Threshold for the “number of UUIDs generated per millisecond” at which the collision probability of UUID v4 and UUID v7 is equal

computer scienceprobabilityrandom

I post this question here instead of StackOverflow because the mathematical element is stronger than engineering one. First, let me clarify the definition of terms.

  • UUID v4: Random value of $122$ bits ($2^{122}$ possible values)
  • UUID v7: Random value of $74$ bits ($2^{74}$ possible values), independent every millisecond

UUID v4 starts with an almost zero chance of collision, but as a certain number of UUIDs accumulate, the collision probability increases gradually due to the birthday paradox problem.

On the other hand, if UUID v7 is generated less than once per millisecond, the collision probability is absolutely zero. If it is generated more than twice per millisecond, collisions occur at a certain probability.

For simplicity, let's only consider what happens just after 50 years ($31557600000 \cdot 50$ milliseconds), and avoid treating time $t$ as a variable. If UUIDs are generated at a rate of $x$ per millisecond, after 50 years, $(31557600000 \cdot 50)x$ UUIDs will have accumulated.
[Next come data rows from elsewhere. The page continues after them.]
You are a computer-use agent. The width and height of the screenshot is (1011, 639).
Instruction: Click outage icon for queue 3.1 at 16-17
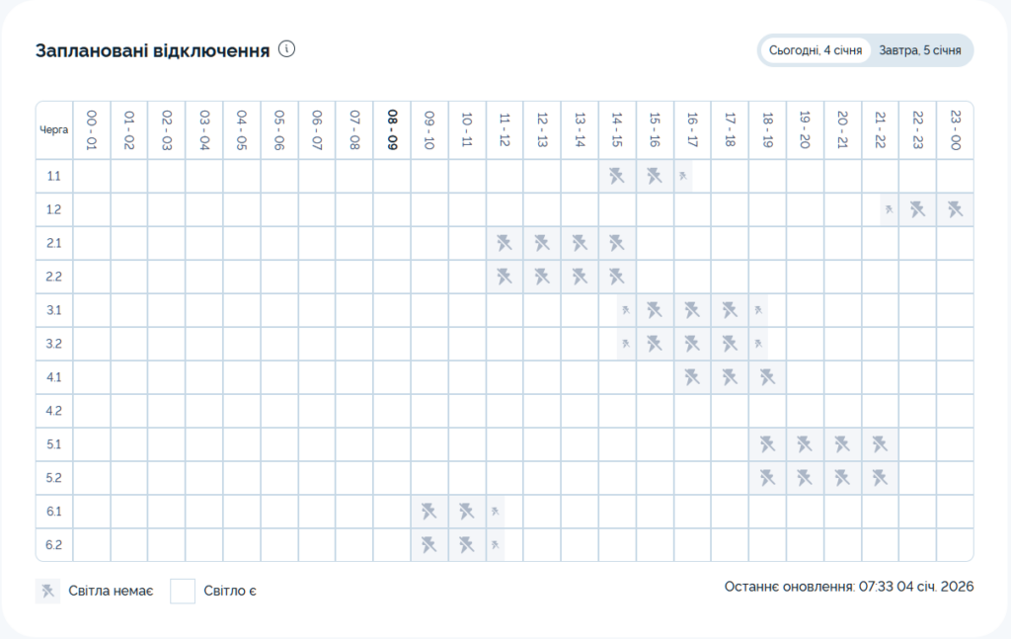pos(692,310)
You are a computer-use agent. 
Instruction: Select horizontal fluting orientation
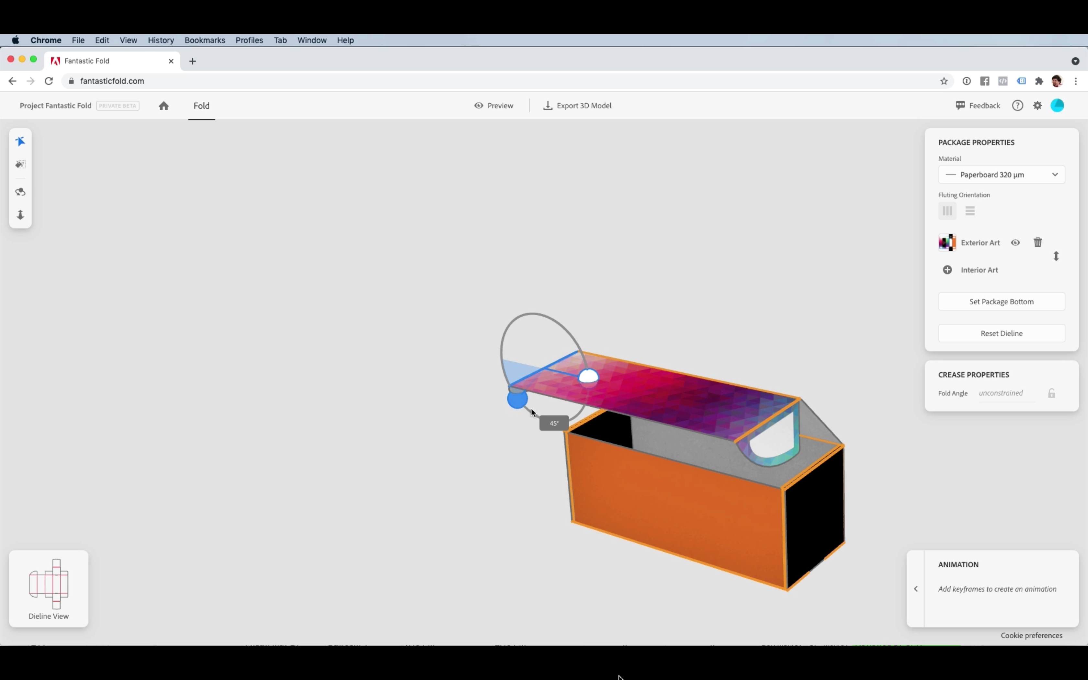pos(970,211)
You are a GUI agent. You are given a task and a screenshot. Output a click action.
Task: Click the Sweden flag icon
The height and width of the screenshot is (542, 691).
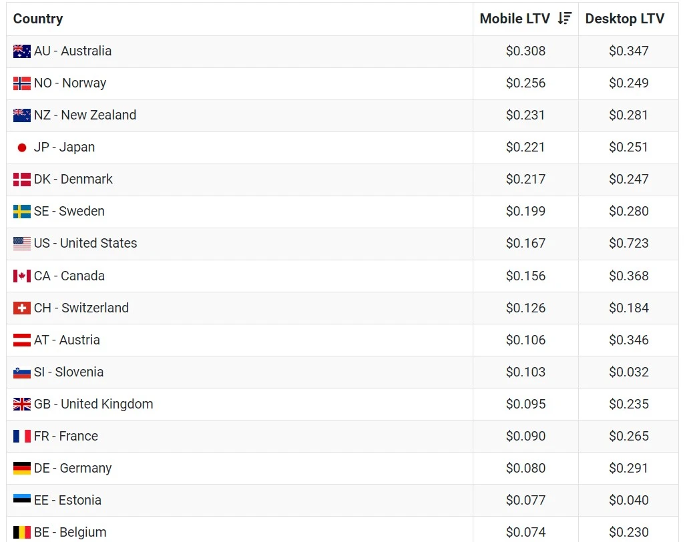pyautogui.click(x=22, y=212)
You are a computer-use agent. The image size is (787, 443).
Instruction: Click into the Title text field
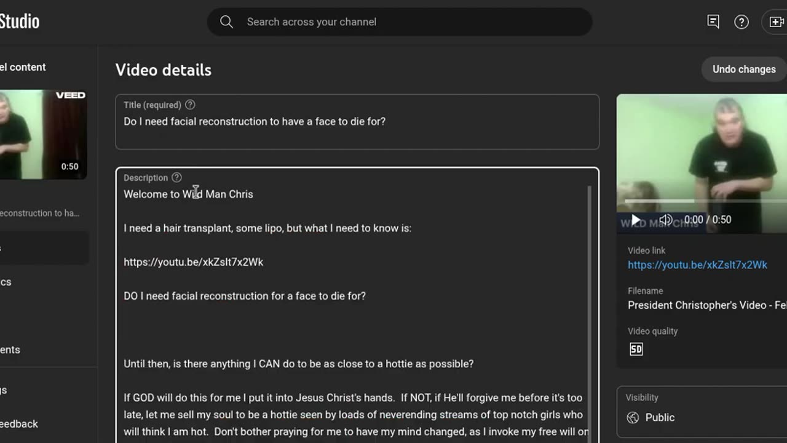(357, 122)
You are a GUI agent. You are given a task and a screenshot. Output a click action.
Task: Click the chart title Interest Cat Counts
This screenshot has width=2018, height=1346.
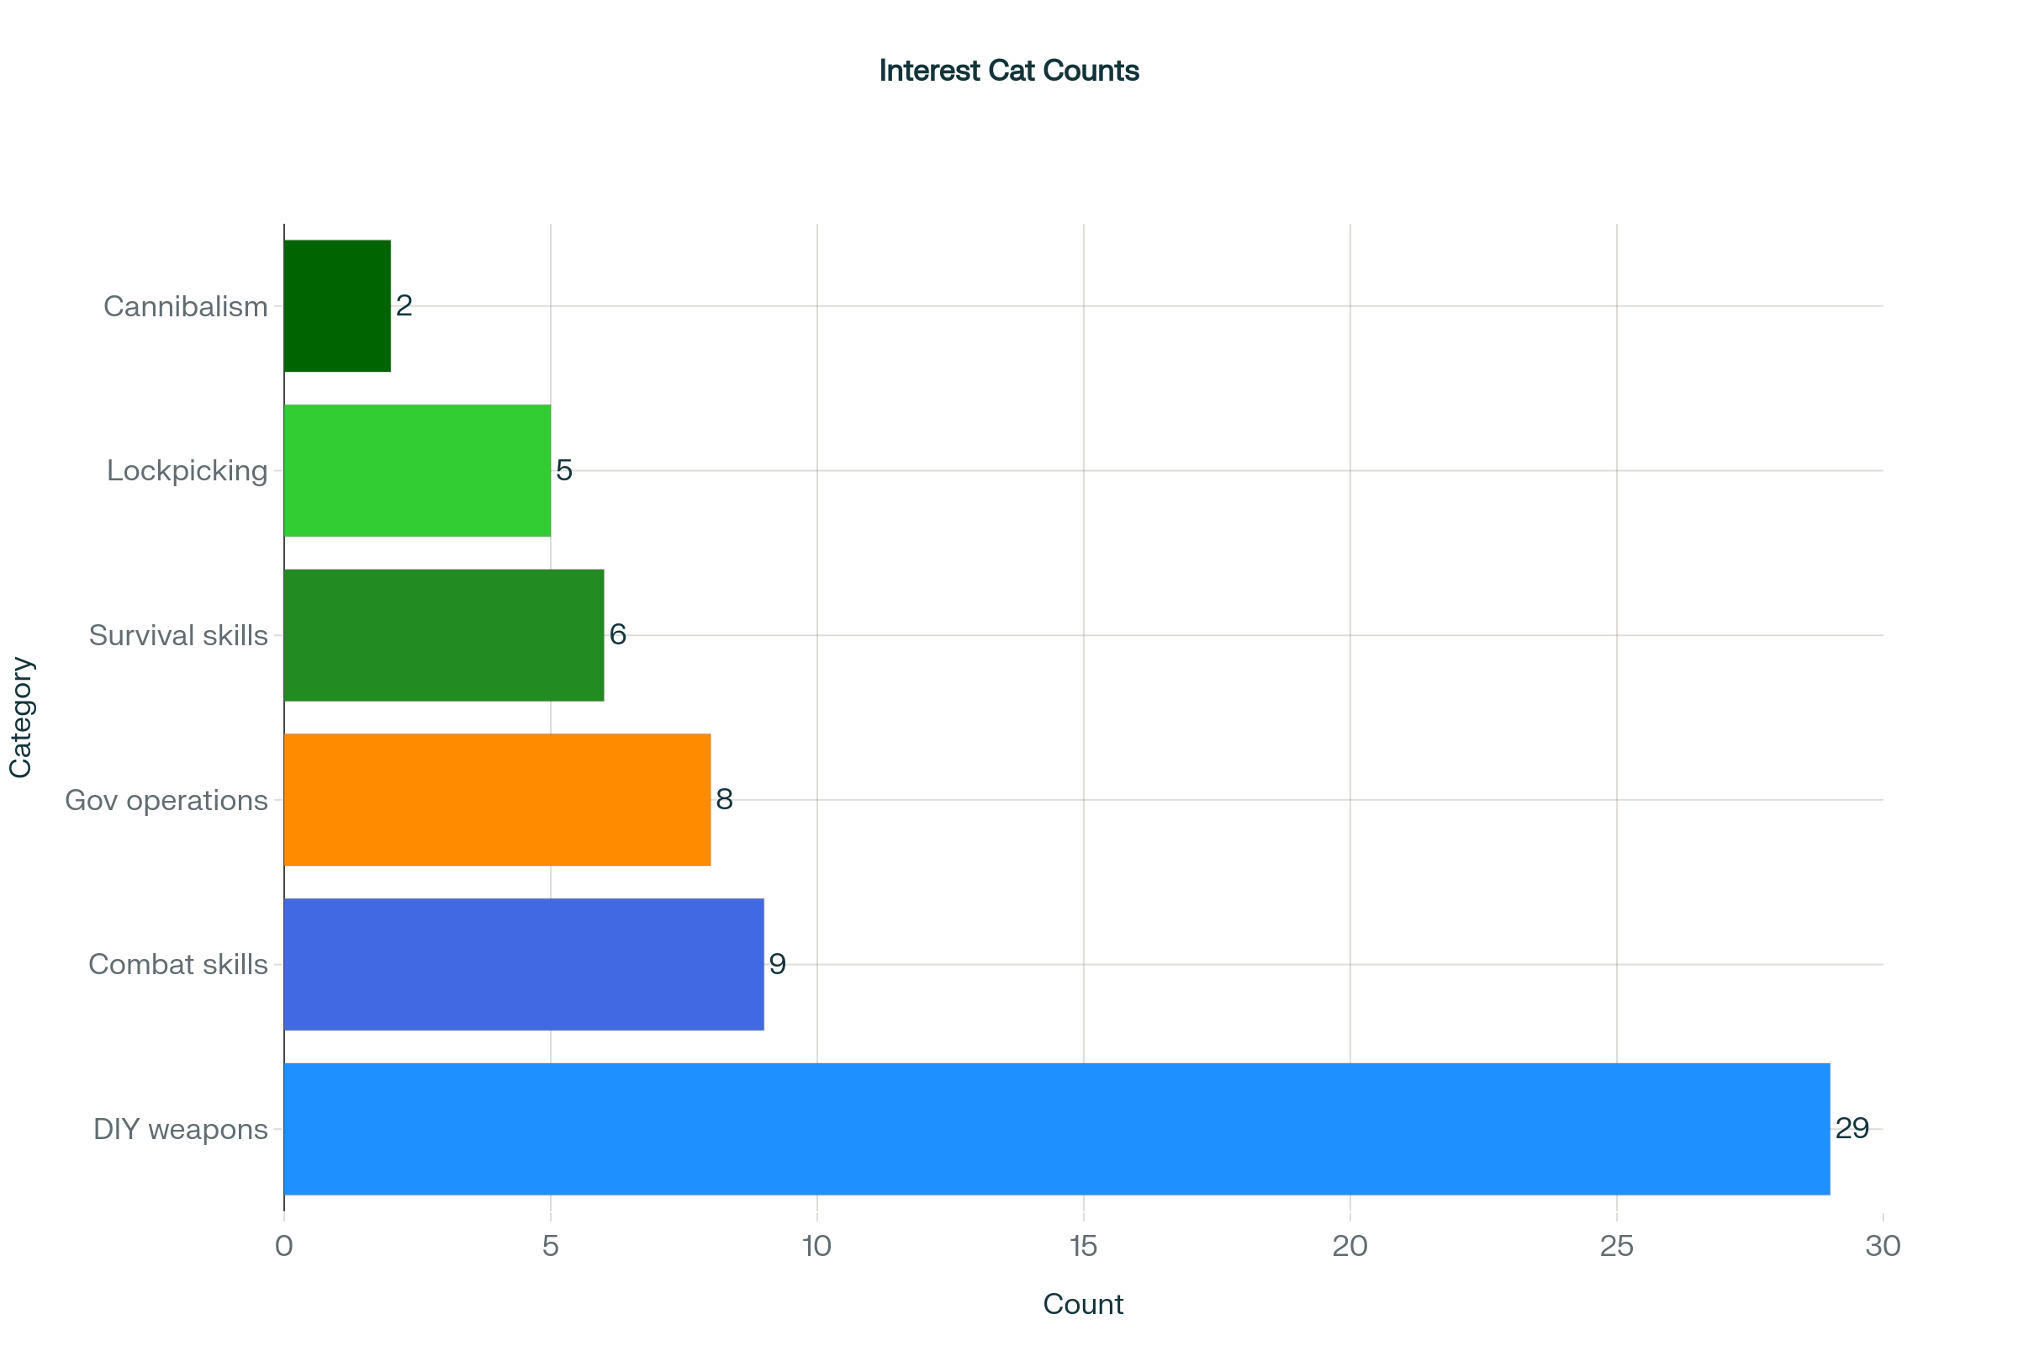(1009, 70)
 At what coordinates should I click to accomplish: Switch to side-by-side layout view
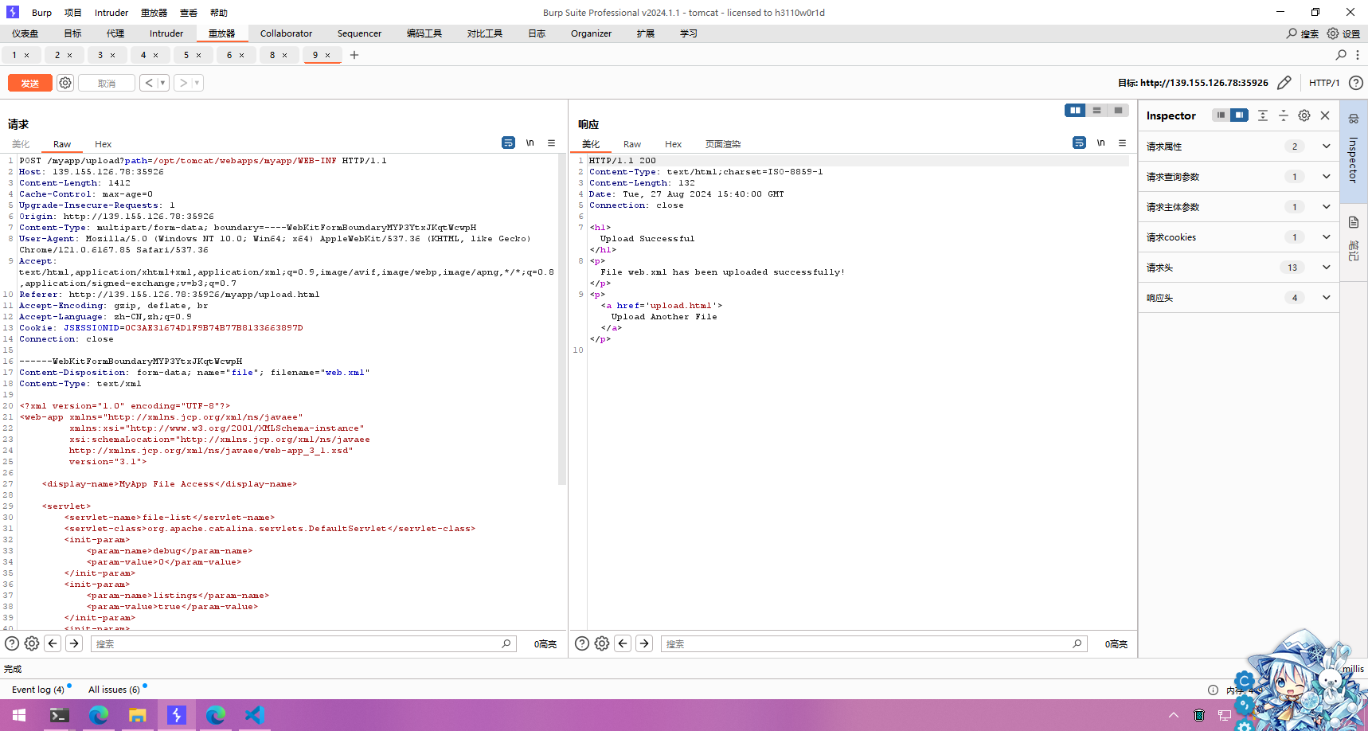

  • UUID v4 is affected by the number of accumulated UUIDs, so it is necessary to consider both the collision probability between UUIDs that are about to be created and the collision probability with UUIDs created in the past.
  • For UUID v7, it is enough to consider only the collision probability between UUIDs that are about to be created.

Based on this, I want to know the minimum value of $x$ at which the collision probability of UUID v7 becomes higher than that of UUID v4 after 50 years. Similarly, I want to calculate the patterns for 0 seconds, 5 seconds, 1 year, 5 years, 10 years, 50 years, 100 years, 500 years, and 1000 years, and observe how they change.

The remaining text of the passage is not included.